Débarrasser la Libye d’un tyran nommé Mouammar Kadhafi s’avéra somme toute aisé, grâce notamment à la coalition montée par l’Occident. Mais qui aujourd’hui sauvera le pays des milices qui l’ont mis en coupe réglée ? Créée il y a peu, une commission planche sur les moyens d’en finir avec cette gangrène qui menace de gagner l’ensemble du corps étatique. Mercredi dernier lors d’une conférence de presse, le ministre de l’Intérieur Salah el-Mirghani s’est engagé le plus solennellement du monde à tenir sa promesse : « Peu importe, a-t-il affirmé, l’identité et les motivations de ces hommes. Il ne devrait y avoir qu’une seule armée, une seule police. » La veille, une trentaine éléments « incontrôlés » s’étaient emparés sans coup férir du bâtiment du ministère de l’Intérieur après en avoir chassé les fonctionnaires, réclamant pour évacuer les lieux qu’un groupe adverse, le « Comité suprême de sécurité » (sic), cesse d’être soutenu par... le ministère qui l’utilise comme force d’appoint.

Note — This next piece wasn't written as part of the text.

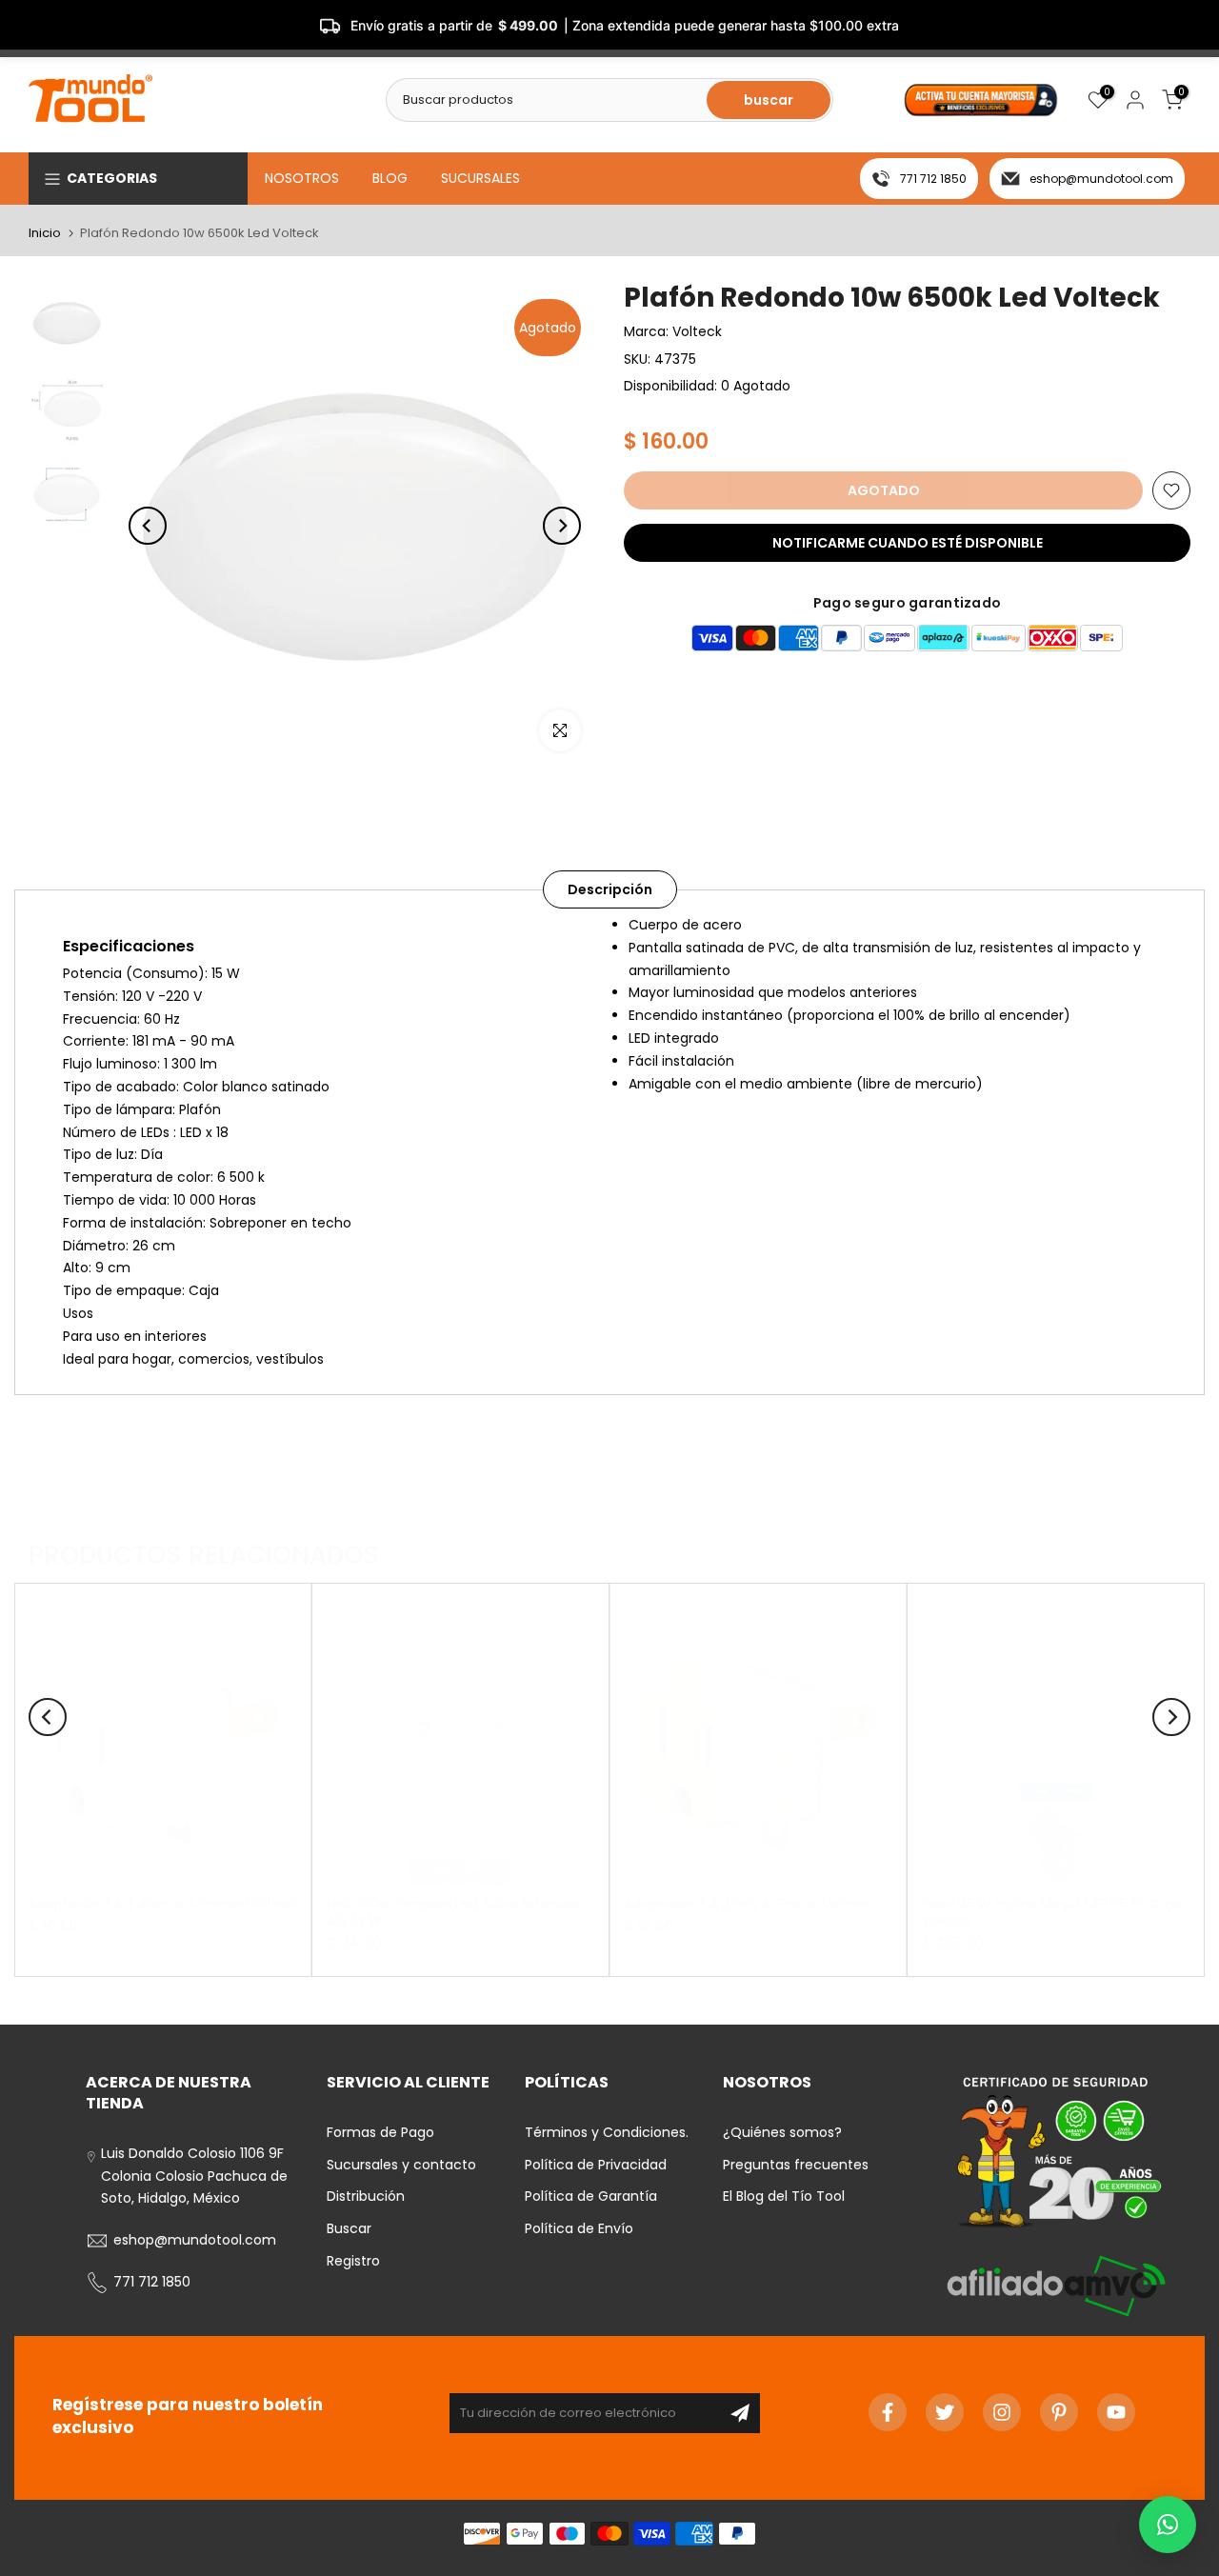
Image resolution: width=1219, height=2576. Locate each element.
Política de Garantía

À Tripoli ces temps-ci, les milices – on en compte plusieurs dizaines – tiennent le haut du pavé. Constitués d’anciens rebelles, d’ennemis jurés du défunt guide de la révolution, de détenus libérés en octobre 2011, de chômeurs à la recherche d’une source de revenus ou encore d’agents d’un ordre taillé à leur mesure, ces groupes contrôlent les rues aussi bien que les administrations publiques, semant la terreur et empêchant l’État d’imposer la loi. Mais leur principal ennemi reste le mouvement salafiste qui prétend combattre le crime et les trafics en tous genres. L’an dernier, ces adeptes de la charia s’étaient attaqués à des sanctuaires soufistes, une initiative inspirée par les prouesses de leurs lointains camarades de Tombouctou mais demeurée sans lendemain.


Toutes ces exactions ont poussé une population excédée à descendre dans la rue pour exiger que l’on en finisse avec les « brigades illégitimes »,et cela en application d’une décision du Congrès général national. Ils étaient, dans un premier temps, quelques centaines à peine ; mais mus par une ferme détermination à obtenir la mise à l’écart des miliciens, ils commencent à mieux s’organiser, à voir leurs rangs grossir et augmenter les soutiens provenant de l’étranger, du monde arabe surtout. C’est que, pas plus que la population, l’État ne pouvait accepter d’être supplanté par les hordes qui, à l’instar d’éléments venus de Zintan, ont pris possession de la capitale et occupé des bases militaires et des édifices publics, après s’être proclamés « gardiens de la révolution ». Certains se sont reconvertis, avec la bénédiction de quelques tenants du pouvoir central, dans la protection des frontières contre tout danger provenant de l’extérieur.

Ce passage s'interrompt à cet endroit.